1. Find an interesting existing Alt+Ctrl Interface
From the DGC alt.ctrl Archive I found a game called Guilty Smells. The video/trailer for the game can be found here:
In the game you play as a police dog on an alternate world where ‘unamerican foods’ are illegal. You walk around as the dog and sniff people for strange smells. The physical game includes a scent diffuser that the player uses to sniff in the game.
I chose this because I haven’t seen very many games or other tools/toys etc. utilizing a scent diffuser. I think smell is under utilized as an interaction tool, probably mostly for accessibility reasons. But I think this stood out to me because I haven’t seen smell being used often for interaction.
2. Come up with a concept for your own Alt+Ctrl Interface
I came up with two ideas for this prompt. The first is an original idea and the second is an alternative controller idea for a pre-existing game. I wrote about them both below.
First idea:
The sensor I picked is the SparkFun’s Pulsed Coherent Radar Sensor. It stood out to me because it can detect presence through walls and surfaces.
https://www.sparkfun.com/products/24540
This sensor can detect presence, distance, movement speed and gestures. Though the most detailed information I could find was about the presence, distance and speed detection. The data given for both presence and distance is a distance measurement in millimeters. The advanced data from the presence detection also gives intra- and inter-presence scores. High intra scores indicate fast movement and inter indicates slow movement. The distance data indicates distance measurement and a strength score. I didn’t fully understand what the strength score indicates.
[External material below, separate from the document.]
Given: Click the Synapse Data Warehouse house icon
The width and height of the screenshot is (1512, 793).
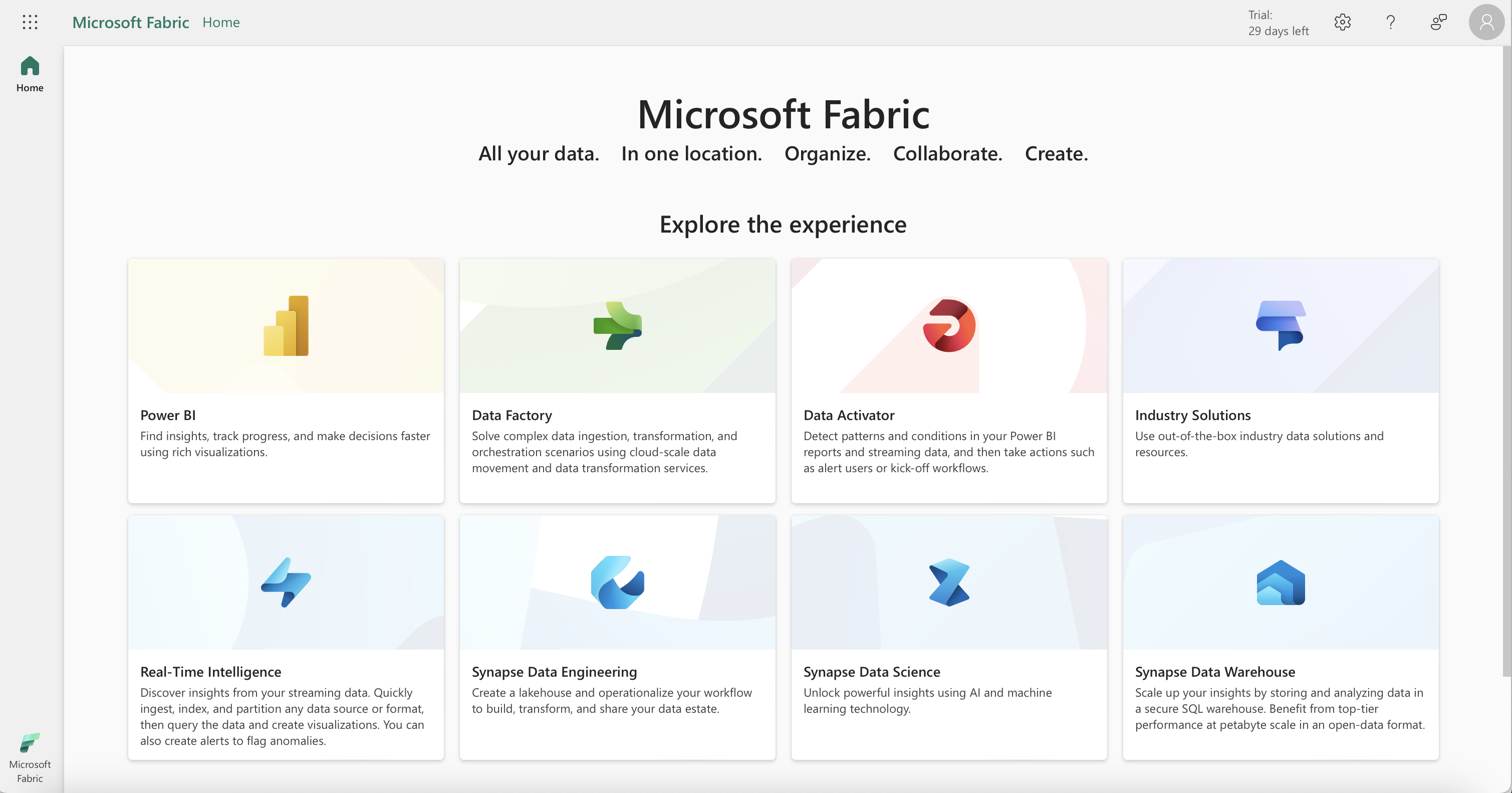Looking at the screenshot, I should tap(1280, 582).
The idea I came up with for this sensor is a two person game of treasure hunting. Both players can hide an object that the sensor is attached to in a given space. Both players have some kind of output reader that indicates how close they are to the object. The aim is to find the object hidden by your opponent before they find yours. This kind of game could also work with other kinds of presence detection sensors, but I thought the radar sensors ability to ‘see through objects’ would be beneficial for something like this.
Completely different idea, with completely different sensors:
When I was ideating with the radar sensor, I remembered a specific sequence from the game Little Nightmares 2 that would be interesting to translate into a real-life game.
The sequence is the mannequin room. Your character is equipped with a flashlight in a room full of mannequins chasing you. The mannequins freeze when the light is pointed at them. Progressing through the room becomes harder as more mannequins approach you from multiple perspectives. The aim is to make it across the room before the mannequins catch you. I’ve linked a video to the sequence here:
https://www.youtube.com/watch?v=MWrIFdrQn-A
I thought that this could be translated into real life with remote control cars and a flashlight. The player is given a space that they have to navigate across and a flashlight. The flashlight they are equipped with has a sensor that tracks that players position in the space. The robot cars would aim to move towards this sensor.
The cars would also be equipped with light sensors that would stop their movement when the light is pointed towards them.
Some challenges that I didn’t think through yet:
- The cars need to start at varying points in the space. They also need to start moving at different times. Maybe the cars would only start moving, when the sensor on the flashlight is within a certain range of the cars.
- This would need to be played in a relatively dark space. I’m not sure how safe that would be when there are small objects chasing you.